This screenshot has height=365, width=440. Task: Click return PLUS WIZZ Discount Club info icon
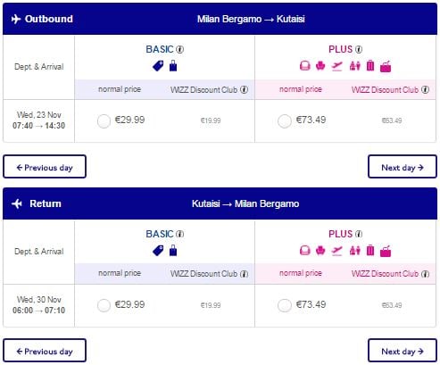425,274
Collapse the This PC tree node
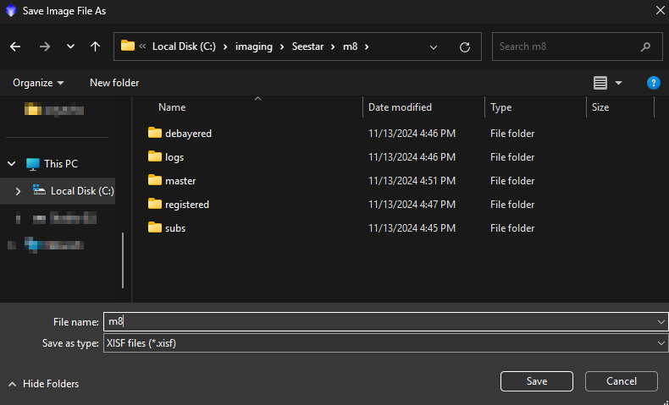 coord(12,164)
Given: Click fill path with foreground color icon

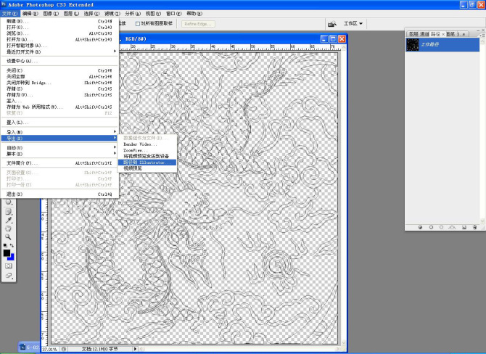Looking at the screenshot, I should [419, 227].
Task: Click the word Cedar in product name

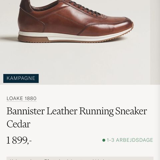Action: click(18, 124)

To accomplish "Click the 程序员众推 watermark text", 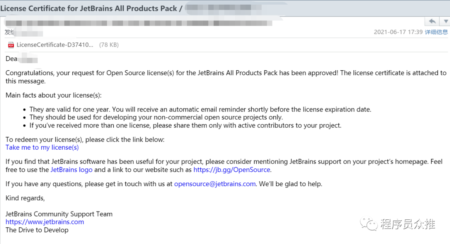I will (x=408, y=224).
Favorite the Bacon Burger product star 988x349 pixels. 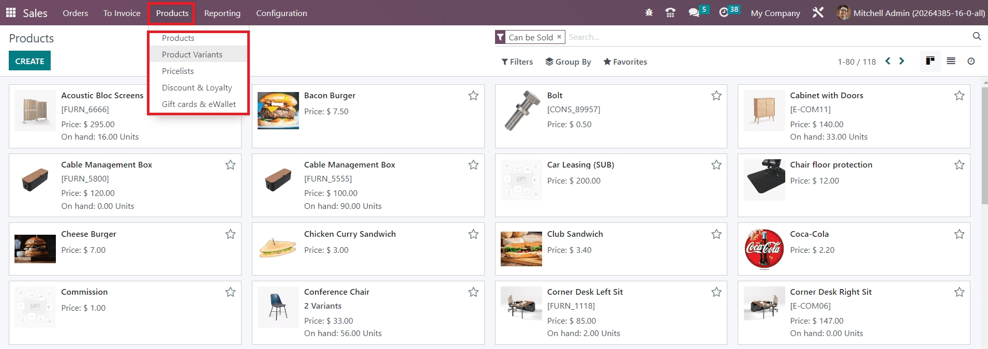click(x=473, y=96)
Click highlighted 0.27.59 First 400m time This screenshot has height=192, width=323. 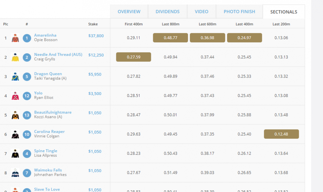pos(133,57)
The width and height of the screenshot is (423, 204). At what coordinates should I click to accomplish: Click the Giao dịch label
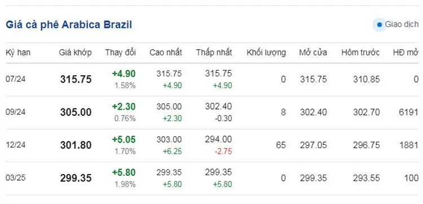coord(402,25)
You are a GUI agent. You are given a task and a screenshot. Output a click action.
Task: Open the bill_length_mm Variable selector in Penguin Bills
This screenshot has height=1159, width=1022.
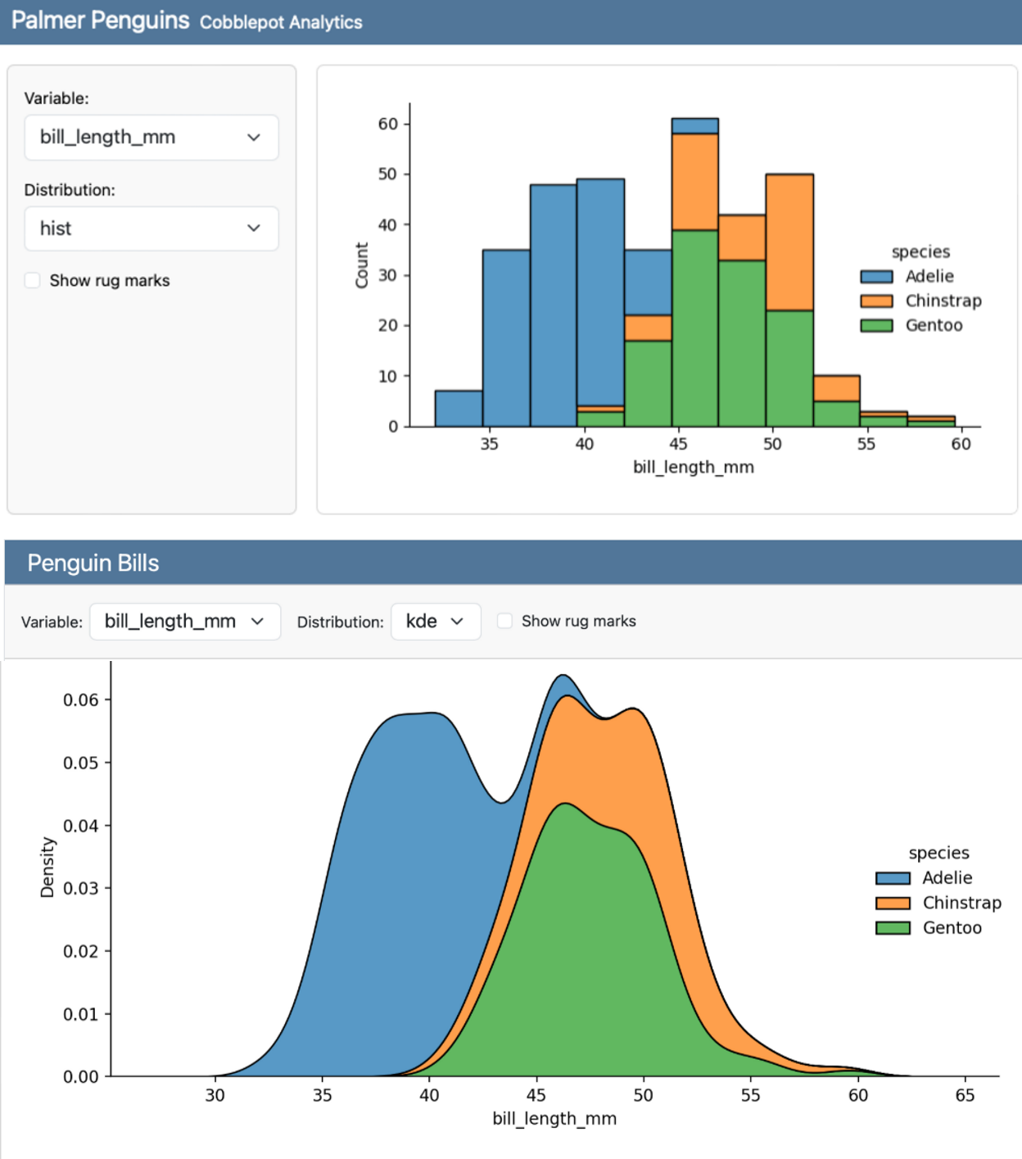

◆ ◆ ◆ ◆ ◆ ◆ ◆

■ Exercise brief
Everything from the line containing "The width and" to the final line of the listing above, both ends included, should be transcribed word for word, except for the pictures.

■ Response to this exercise
The width and height of the screenshot is (423, 204). At what coordinates should I click to accomplish: Click the Giao dịch label
coord(402,25)
You are a GUI agent. You are given a task and a screenshot. Output a click action.
Task: Open the bill_length_mm Variable selector in Penguin Bills
This screenshot has height=1159, width=1022.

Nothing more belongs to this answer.